For more information, in Spanish, about La Quinta Vergara in Viña, click here-I'm just posting some pretty pictures.
Entrance and park
The palace was built after the original residence was destroyed by the 1906 earthquake that hit the region. Finished in 1906 it's in the Neogothic-Venetian style.
Despite looking vast, the palace isn't actually all that big. The ground floor is spectacular with 6 or 7 metre high ceilings, beautiful cornices and moldings and parquet floors. But the second floor living quarters, which aren't open to the public, look like they're pretty basic with a fairly small and tight staircase leading upstairs.
I love the skylights...
Behind the palace is a pretty big park with dirt trails leading up to some decent views. Unfortunately, it's apparently unsafe...we were right at the top when two security guards suggested we might want to head back down as people have been robbed when walking away from the flat garden area at the bottom. There are also security guards on dirt bikes patrolling the park. This is so sad and one of the downsides of living in a developing country. In Europe or the US this kind of park would be safe and popular. It'd be a great place to spend an afternoon wandering or to go for a picnic. Oh well...

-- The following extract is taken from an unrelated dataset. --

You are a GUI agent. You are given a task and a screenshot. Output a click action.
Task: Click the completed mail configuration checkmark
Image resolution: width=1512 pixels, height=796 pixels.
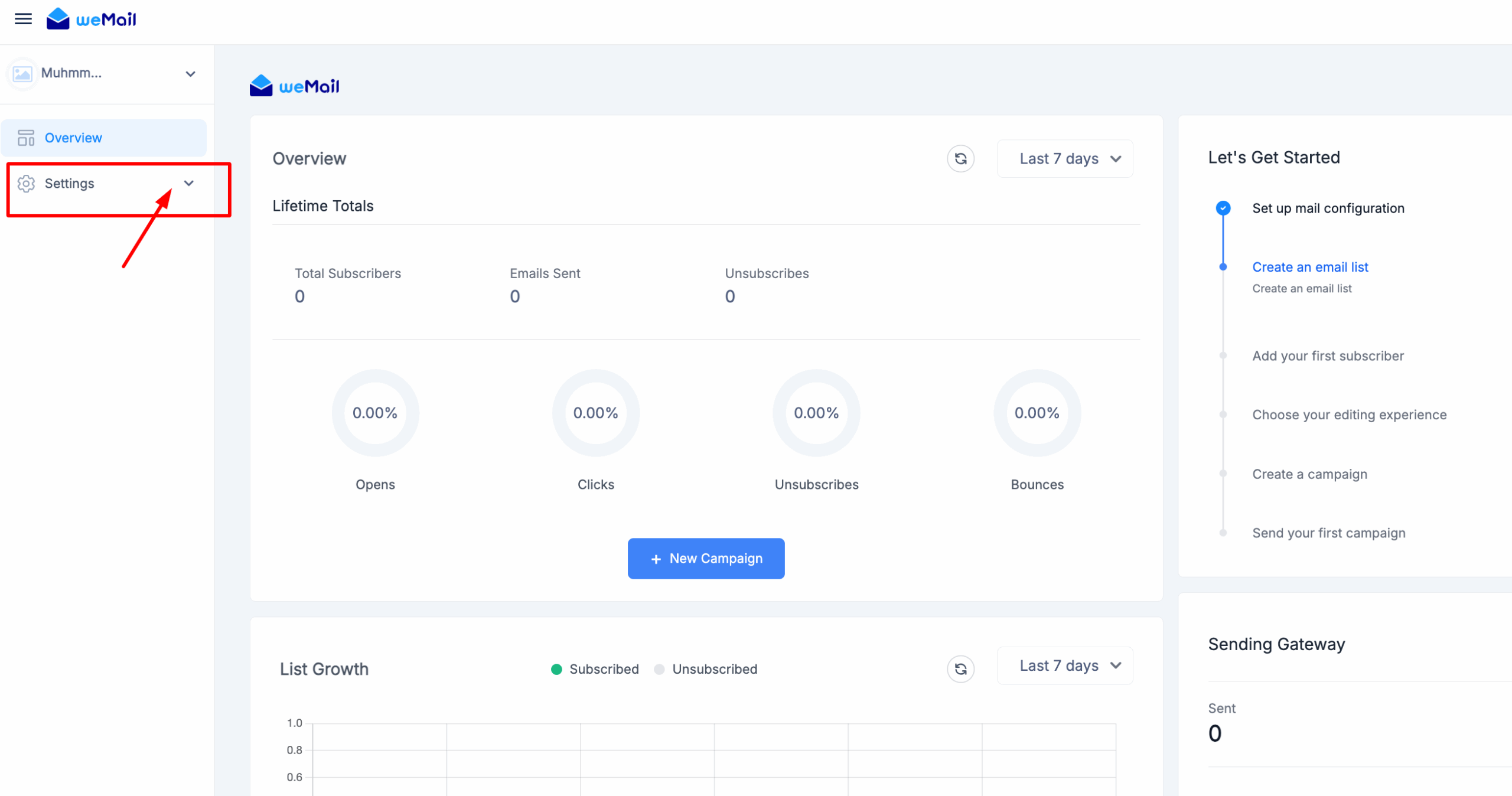pos(1223,208)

The Festival de la Cancion is held in the Quinta Vergara every year. International and local stars battle it out for the Gaviota! Gaviota! Gaviota! and the hope that the notoriously fickle Viña crowd doesn't turn and start booing. Word of advice to potential winners: Don't be like Enrique Iglesias and throw a large metal, heavy, sharp and decidedly pointy trophy shaped like a seagull randomly into the crowd. Muppet. (Click here for an entertaining re-enactment, as Youtube has deleted all videos that show the real thing).
Would you like to be sitting under this giant death contraption during a major earthquake? It seems designed with maximum carnage in mind.